▶ _DATA IN THIS EXERCISE_:
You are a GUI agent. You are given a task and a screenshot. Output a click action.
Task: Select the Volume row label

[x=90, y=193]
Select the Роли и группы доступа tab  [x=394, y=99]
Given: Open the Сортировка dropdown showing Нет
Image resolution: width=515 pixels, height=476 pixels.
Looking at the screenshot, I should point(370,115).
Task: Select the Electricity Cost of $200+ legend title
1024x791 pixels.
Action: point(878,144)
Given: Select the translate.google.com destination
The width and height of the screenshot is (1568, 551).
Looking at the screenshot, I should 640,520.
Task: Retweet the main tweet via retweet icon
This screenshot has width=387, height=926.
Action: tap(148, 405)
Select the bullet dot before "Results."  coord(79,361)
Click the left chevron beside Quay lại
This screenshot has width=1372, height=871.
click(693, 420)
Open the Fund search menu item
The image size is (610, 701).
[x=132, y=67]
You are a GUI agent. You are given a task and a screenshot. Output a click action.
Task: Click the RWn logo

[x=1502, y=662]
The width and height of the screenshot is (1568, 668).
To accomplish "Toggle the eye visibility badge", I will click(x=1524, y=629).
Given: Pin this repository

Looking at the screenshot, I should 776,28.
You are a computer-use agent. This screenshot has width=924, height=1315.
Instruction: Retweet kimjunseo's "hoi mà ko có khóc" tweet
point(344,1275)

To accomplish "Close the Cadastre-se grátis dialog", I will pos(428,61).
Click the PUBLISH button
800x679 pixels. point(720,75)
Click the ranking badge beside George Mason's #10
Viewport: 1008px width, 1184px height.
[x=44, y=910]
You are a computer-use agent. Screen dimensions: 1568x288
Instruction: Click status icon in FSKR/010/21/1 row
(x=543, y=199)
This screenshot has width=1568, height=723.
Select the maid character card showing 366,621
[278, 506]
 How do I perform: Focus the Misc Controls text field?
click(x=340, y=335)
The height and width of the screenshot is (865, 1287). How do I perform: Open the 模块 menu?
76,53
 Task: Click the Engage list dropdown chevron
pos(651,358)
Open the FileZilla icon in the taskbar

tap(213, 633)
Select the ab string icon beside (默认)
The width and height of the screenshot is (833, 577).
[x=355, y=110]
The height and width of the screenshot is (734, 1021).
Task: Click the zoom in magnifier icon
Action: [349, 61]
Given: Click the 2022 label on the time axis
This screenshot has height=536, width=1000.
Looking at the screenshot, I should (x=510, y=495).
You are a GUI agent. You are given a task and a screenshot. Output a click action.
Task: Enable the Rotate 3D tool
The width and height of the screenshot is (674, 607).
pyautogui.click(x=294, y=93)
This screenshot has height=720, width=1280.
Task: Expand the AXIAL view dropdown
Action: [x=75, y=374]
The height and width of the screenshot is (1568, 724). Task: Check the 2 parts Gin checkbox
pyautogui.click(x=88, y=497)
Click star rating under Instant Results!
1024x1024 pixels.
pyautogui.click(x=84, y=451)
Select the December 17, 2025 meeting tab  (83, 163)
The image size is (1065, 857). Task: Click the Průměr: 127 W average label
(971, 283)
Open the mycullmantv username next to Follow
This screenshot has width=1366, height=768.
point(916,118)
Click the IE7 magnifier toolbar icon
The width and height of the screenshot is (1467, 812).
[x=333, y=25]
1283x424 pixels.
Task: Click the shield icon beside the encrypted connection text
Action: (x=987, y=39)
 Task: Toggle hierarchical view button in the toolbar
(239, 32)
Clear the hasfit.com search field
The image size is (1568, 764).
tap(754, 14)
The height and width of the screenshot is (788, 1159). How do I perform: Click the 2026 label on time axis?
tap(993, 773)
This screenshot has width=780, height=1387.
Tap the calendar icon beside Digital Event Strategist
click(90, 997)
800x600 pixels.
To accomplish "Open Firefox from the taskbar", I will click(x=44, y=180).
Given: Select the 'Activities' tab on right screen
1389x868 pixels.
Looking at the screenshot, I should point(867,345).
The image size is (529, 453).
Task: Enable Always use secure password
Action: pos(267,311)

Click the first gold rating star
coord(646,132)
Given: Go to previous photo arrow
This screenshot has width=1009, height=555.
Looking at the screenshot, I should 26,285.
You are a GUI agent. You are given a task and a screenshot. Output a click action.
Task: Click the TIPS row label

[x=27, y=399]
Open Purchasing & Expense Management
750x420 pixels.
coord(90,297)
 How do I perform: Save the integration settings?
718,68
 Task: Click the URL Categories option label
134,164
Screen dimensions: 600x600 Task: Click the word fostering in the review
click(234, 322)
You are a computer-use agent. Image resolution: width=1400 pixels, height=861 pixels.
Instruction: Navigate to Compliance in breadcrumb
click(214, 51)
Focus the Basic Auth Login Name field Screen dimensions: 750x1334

▶ _WHAT YOU SHOULD DO_:
The answer consists of every line above in which the word "will" occurs.

▶ _REPLY_:
To accomplish "Toggle the eye visibility badge", I will click(x=1524, y=629).
To accomplish "Close the Cadastre-se grátis dialog", I will pos(428,61).
To accomplish "Open Firefox from the taskbar", I will click(x=44, y=180).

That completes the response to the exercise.